Among patients recently hospitalized with heart failure and reduced left ventricular ejection fraction (LVEF; a measure of heart function), the use of the drug liraglutide did not lead to greater post-hospitalization clinical stability, according to a study appearing in the August 2 issue of JAMA.
Heart failure is the leading cause of hospitalization in the United States with more than 4 million admissions per year from 2003-2009. Abnormal cardiac metabolism contributes to the pathophysiology of advanced heart failure with reduced LVEF. A class of drugs, glucagon-like peptide 1 (GLP-1) agonists have shown cardioprotective effects in early clinical studies of patients with advanced heart failure.

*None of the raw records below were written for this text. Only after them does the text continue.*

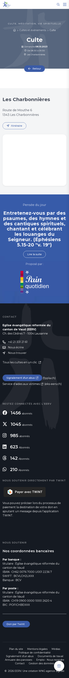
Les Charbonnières (34, 54)
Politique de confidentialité (34, 652)
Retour (36, 68)
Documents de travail (50, 656)
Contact (20, 663)
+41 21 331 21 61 (17, 342)
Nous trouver (17, 353)
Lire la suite (34, 254)
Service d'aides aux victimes (21, 384)
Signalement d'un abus (20, 377)
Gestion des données (41, 663)
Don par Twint (16, 624)
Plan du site (16, 649)
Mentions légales (37, 649)
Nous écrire (16, 347)
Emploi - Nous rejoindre (50, 659)
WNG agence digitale (51, 671)
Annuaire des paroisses (18, 659)
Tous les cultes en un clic (20, 362)
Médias (56, 649)
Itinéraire (16, 125)
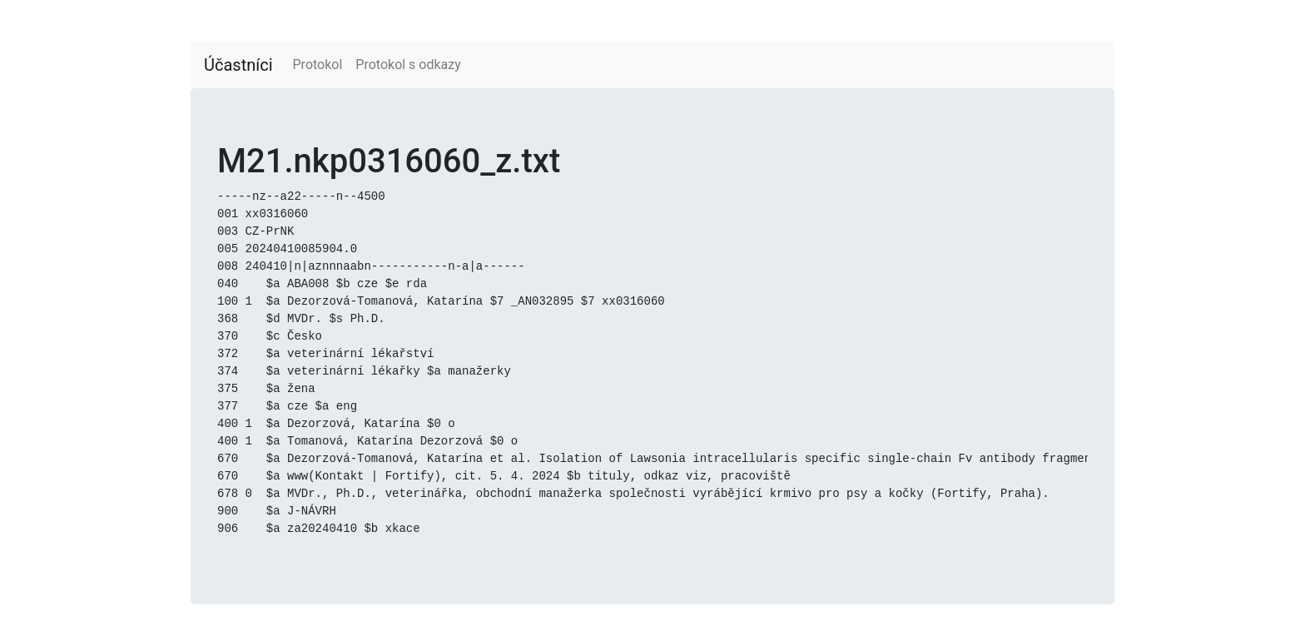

Kenneth B. Margulies, M.D., of the University of Pennsylvania, Philadelphia, and colleagues randomly assigned patients with established heart failure and reduced LVEF who were recently hospitalized to the GLP-1 agonist liraglutide (n = 154) or placebo (n = 146) via a daily subcutaneous injection; study drug was advanced to a dosage of 1.8 mg/d during the first 30 days as tolerated and continued for 180 days. The primary outcome for the study was a score in which all patients, regardless of treatment assignment, were ranked across 3 hierarchical tiers: time to death, time to rehospitalization for heart failure, and time-averaged proportional change in N-terminal pro-B-type natriuretic peptide level from study entry to 180 days. Higher values indicate better health (stability).
Among the 300 patients who were randomized, 271 completed the study. Compared with placebo, liraglutide had no significant effect on the primary end point. There were no significant between-group differences in the number of deaths (12 percent in the liraglutide group vs 11 percent in the placebo group) or rehospitalizations for heart failure (41 percent vs 34 percent) or for the exploratory secondary end points (primary end point components, cardiac structure and function, 6-minute walk distance, quality of life, and combined events). Prespecified subgroup analyses in patients with diabetes did not reveal any significant between-group differences.
"The GLP-1 agonist liraglutide did not improve posthospitalization clinical stability in patients with advanced heart failure and reduced LVEF despite prior studies indicating that GLP-1 therapy might ameliorate mechanisms of myocardial insulin resistance reported in patients with severe cardiomyopathies," the authors write.
"These findings do not support the use of liraglutide in this clinical situation."